2017: Surprise. It’s Spring.

February is a better month than January. Mostly because it’s around ten percent shorter.

At least February is honest with us. January sneaks in with duplicitous joviality – kicking off with a party and then spending the first day as a holiday. The segue is appreciated, I suppose, but it also leaves me off kilter, like I wake up on the second or third with a hangover wondering where the year and my time off went.

But February starts right in. This year, it begins mid-week. I held off February as long as I could, setting my alarm for an hour later than usual, but that extra sleep was paid for with a worse commute. Heavy traffic. Still dark. Still cold. Still dead – the trees remind me of the circulatory brachiating they put up on the big screens at work to demonstrate the tortuous path of our catheters.

At least our Christmas tree still looks nice. As of two weeks ago, I stripped it of its ornamentation and removed it from the house. But it now decorates our deck, just outside the kitchen windows.

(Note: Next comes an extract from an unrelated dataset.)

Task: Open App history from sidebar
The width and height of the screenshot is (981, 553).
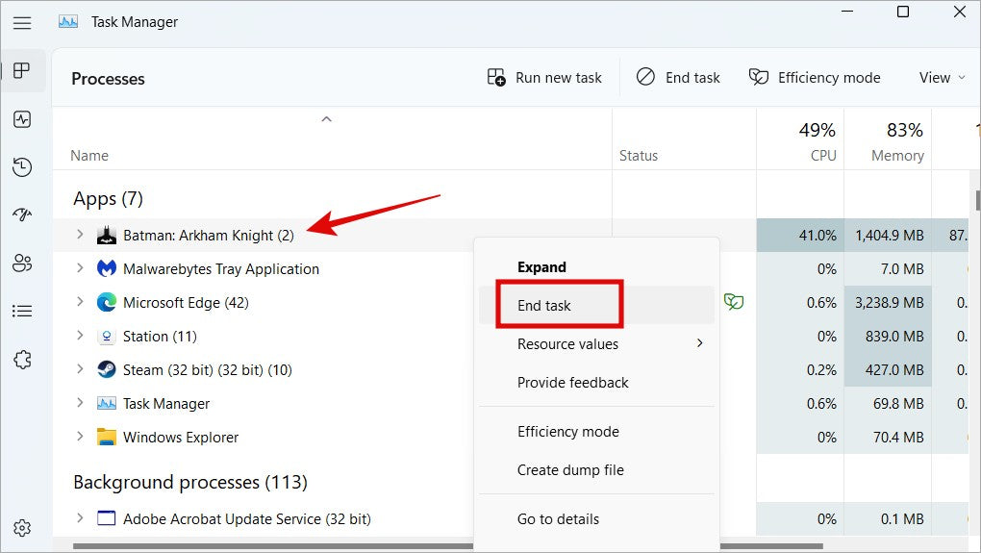Action: point(22,167)
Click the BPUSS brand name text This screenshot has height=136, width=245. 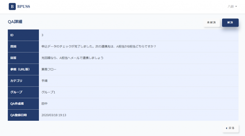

Birds sit in it and it rests for now until its next step on its year long journey going from living tree to becoming a single ornament on next year’s tree.

The other thing February brings is spring semester at the university. It doesn’t feel like spring, but that’s what they call the semester, regardless of the windchill. For six out of the last seven Februarys, I started a class at Hamline University. The only spring semester I missed was in 2014, and that was because Jennifer was due to give birth during finals week. It’s already crappy enough that Owen’s birthday coincides with finals week, I didn’t want to complicate things by being in class at the same time kid number three came aboard and, anyway, I made up for missing that spring semester by taking a summer course. I start a class at Hamline in five days. An email from the school invited me to a reception next Thursday toasting 100 days until graduation. Like usual, I probably won’t attend the celebration, but I’ll silently celebrate the milestone. It’s been a long time in coming.